Integrated Hydrate Phase Behavior Modeling: Key to Hydrate Mitigation and Removing Pipeline Blockages

Gas hydrates, which are ice-like crystalline structures formed under low-temperature and high-pressure conditions, present significant flow assurance challenges in hydrocarbon transportation systems by causing pipeline blockages. This study underscores the critical importance of advanced thermodynamic modeling in predicting hydrate phase behavior and developing effective mitigation strategies, particularly in cold climates. By implementing sophisticated equations of state, particularly the Cubic-Plus-Association (CPA) model alongside the comprehensive van der Waals-Platteeuw (vdWP) model for predicting chemical potential and fluid-hydrate equilibrium, coupled with experimental data and field insights, the research offers a comprehensive framework for understanding hydrate formation, dissociation, and blockage mechanisms.
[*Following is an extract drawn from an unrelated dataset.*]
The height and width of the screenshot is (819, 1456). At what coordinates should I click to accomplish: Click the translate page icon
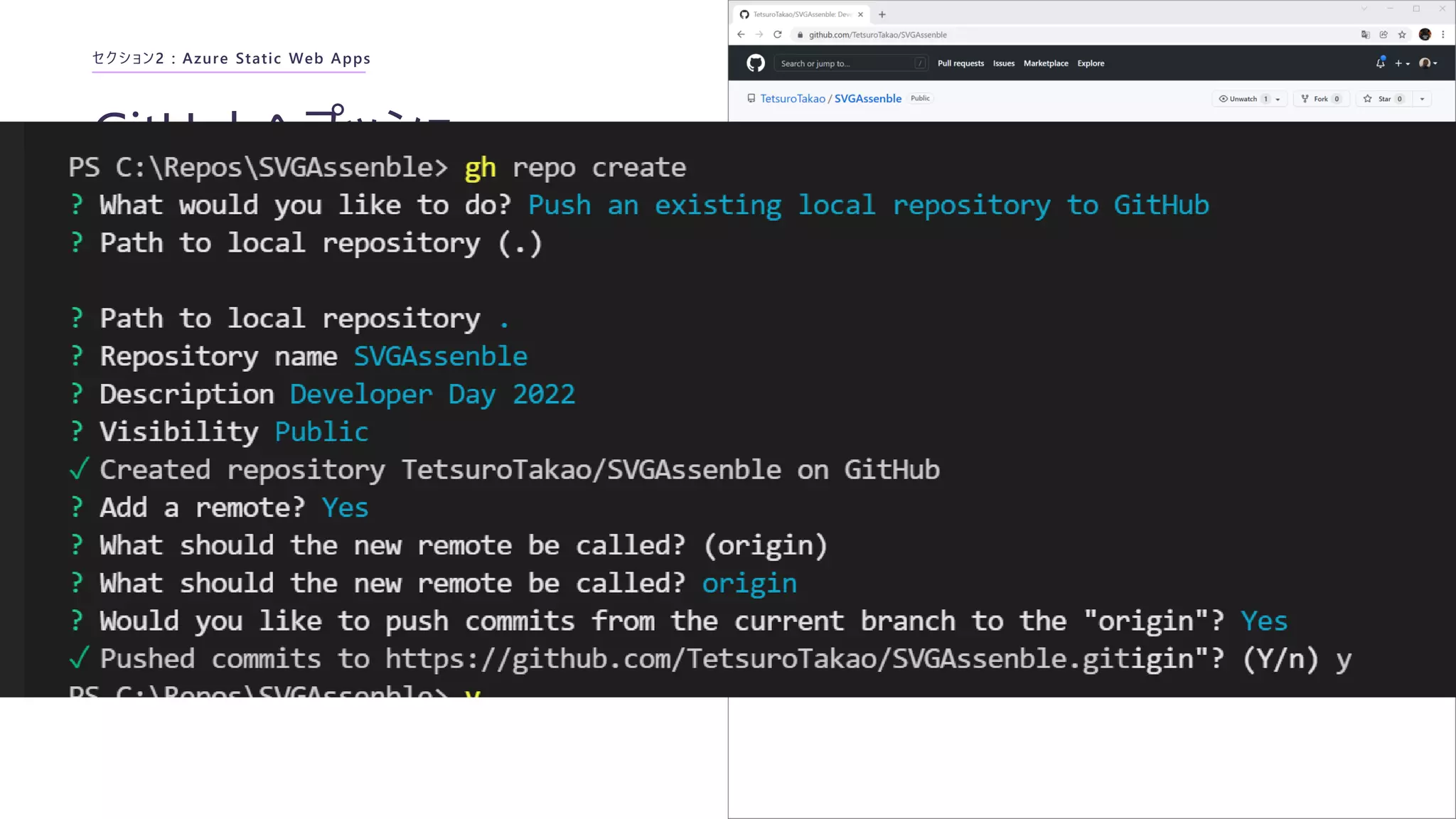[1365, 35]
The study highlights the necessity of accurately modeling hydrate phase boundaries to differentiate hydrate blockages from other solid deposits, such as ice or salt, and to optimize inhibitor dosing strategies for efficient flow assurance. A detailed case study of hydrate blockage in a buried gas pipeline illustrates the practical application of these modeling techniques. The analysis reveals that while depressurization can initially dissociate hydrates, it can lead to ice formation at low pressure/temperature conditions, exacerbating blockage issues (as ice does not respond to pressure). The study evaluates the effectiveness of various inhibitors, including methanol and monoethylene glycol (MEG), and proposes an innovative approach combining nitrogen (N₂) injection with atomized methanol to address existing or future hydrate, ice, and salt blockages. This method successfully resolved the pipeline blockage, demonstrating the value of integrating advanced modeling, experimental validation, and field data for mitigating hydrate blockage. The findings emphasize the indispensable role of robust thermodynamic modeling in predicting fluid/solid behavior under operational conditions, optimizing inhibitor use, and minimizing economic and environmental impacts.